Au terme de huit années d'« inéducation » à l'Académie militaire de Turin, il parcourt l'Europe de 1766 à 1772, « plus en fugitif qu'en voyageur », impatient de mettre à l'épreuve sa haine croissante pour toute forme de tyrannie. À partir de 1775, il concentre toute son énergie dans la création tragique. De 1790 à 1803, il se consacre à la rédaction de sa Vie écrite par lui-même qui, dans une optique différente de celle de Rousseau, consacre de manière éclatante la naissance de l'autobiographie. Selon un cheminement proustien avant la lettre, cette œuvre retrace la naissance de sa vocation littéraire, qui est aussi une redécouverte de sa propre langue, l'italien, délaissé au profit du français. La chronologie de ses 21 tragédies est fort complexe. On peut, cependant, les décomposer en plusieurs grandes périodes créatrices. De 1776 à 1781, avec une ardeur quasi frénétique, il écrit 12 tragédies, contemporaines de son essai Sur la tyrannie (1777), où la psychologie du tyran, celle de l'homme libre et l'atmosphère de la Cour sont profondément analysées. La lutte contre la tyrannie est le thème central de ses pièces : Philippe, Polynice, Antigone, Oreste, Octavia, Don Garzia, Marie Stuart. Parmi ses plus grandes tragédies on compte : Saül (1782), où la conscience perplexe du héros constitue le principal ressort tragique ; Agamemnon, où la haine de la tyrannie qui anime ses précédentes tragédies politiques est ici singulièrement désamorcée par la faiblesse d'Agamemnon ; Myrrha (1787), où le déchirement intérieur de la protagoniste, qui ne parvient pas à se libérer de la passion incestueuse pour son père, constitue la véritable trame de l'œuvre.

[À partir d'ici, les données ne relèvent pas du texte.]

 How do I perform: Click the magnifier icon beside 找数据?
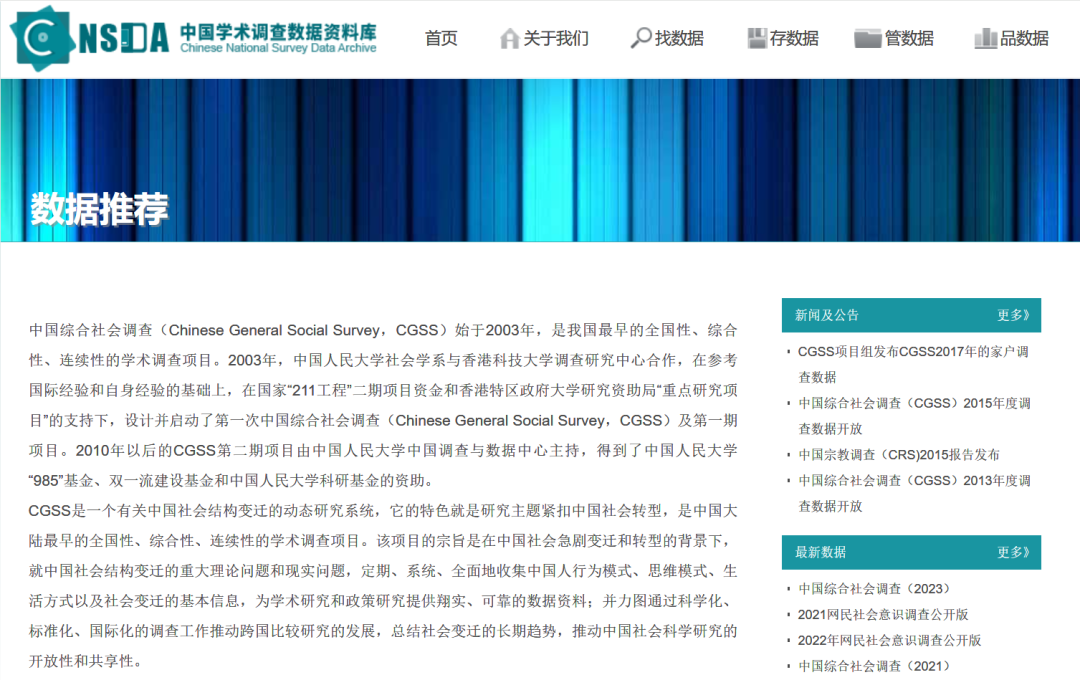(640, 38)
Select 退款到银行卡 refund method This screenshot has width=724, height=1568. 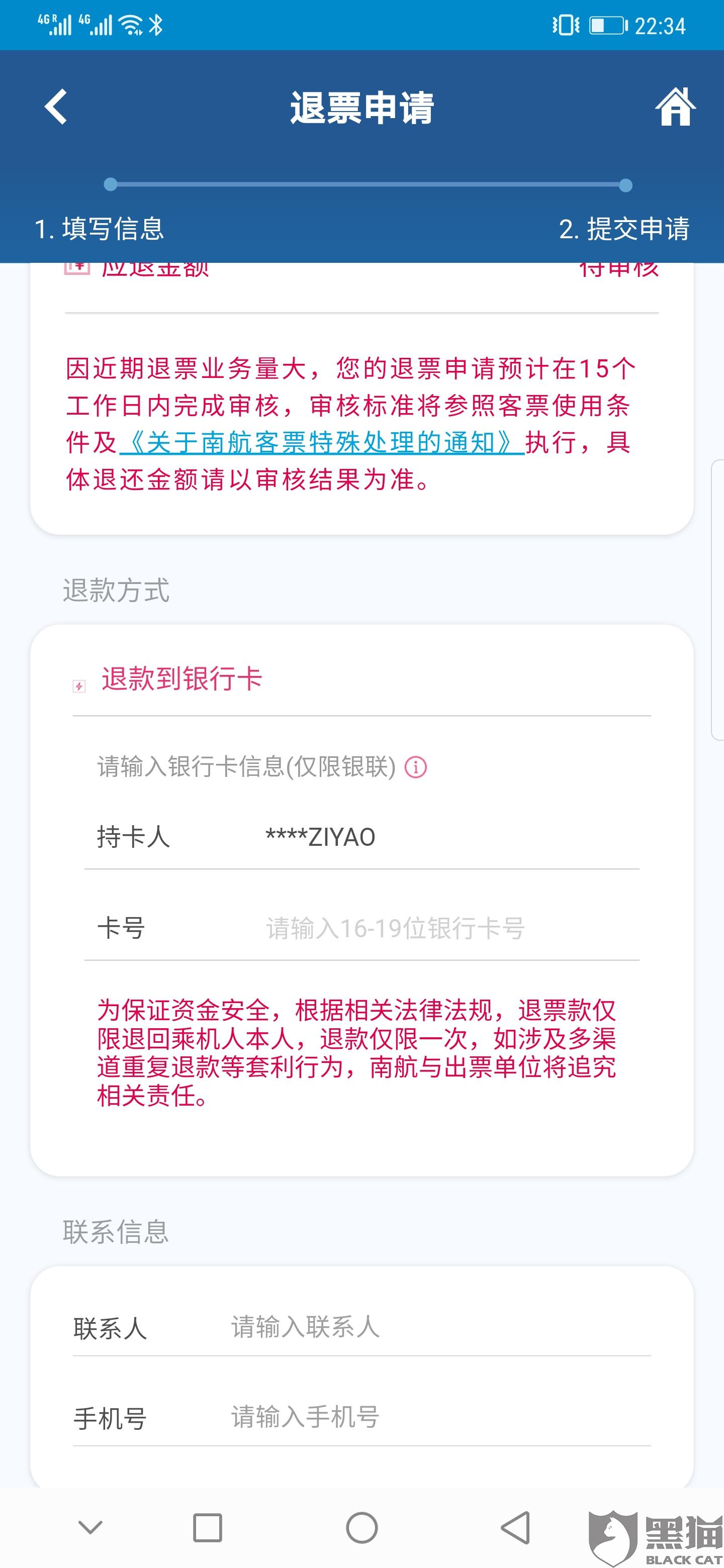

Alors qu'il dirige à Paris, à partir de 1787, l'édition définitive de ses tragédies, accompagnées de Jugements, Alfieri assiste aux débuts de la Révolution française, qui lui inspire d'abord une ode enthousiaste (Paris débastillé), reniée plus tard dans le violent pamphlet antifrançais et antirévolutionnaire du Misogallo (1798). On lui doit également un recueil d'environ 300 poèmes (Rime), plusieurs essais où le héros classique et le poète sont associés dans un même idéal de rénovation nationalec (le Panégyrique de Pline à Trajan, 1785 ; Dialogue de la vertu inconnue, 1786 ; Du Prince et des lettres, 1789), une tentative avortée de « tramélogédie » (Abel), 17 satires et 6 comédies politico-didactiques (l'Un, les trop, les Peu, l'Antidote, la Petite Fenêtre, le Divorce).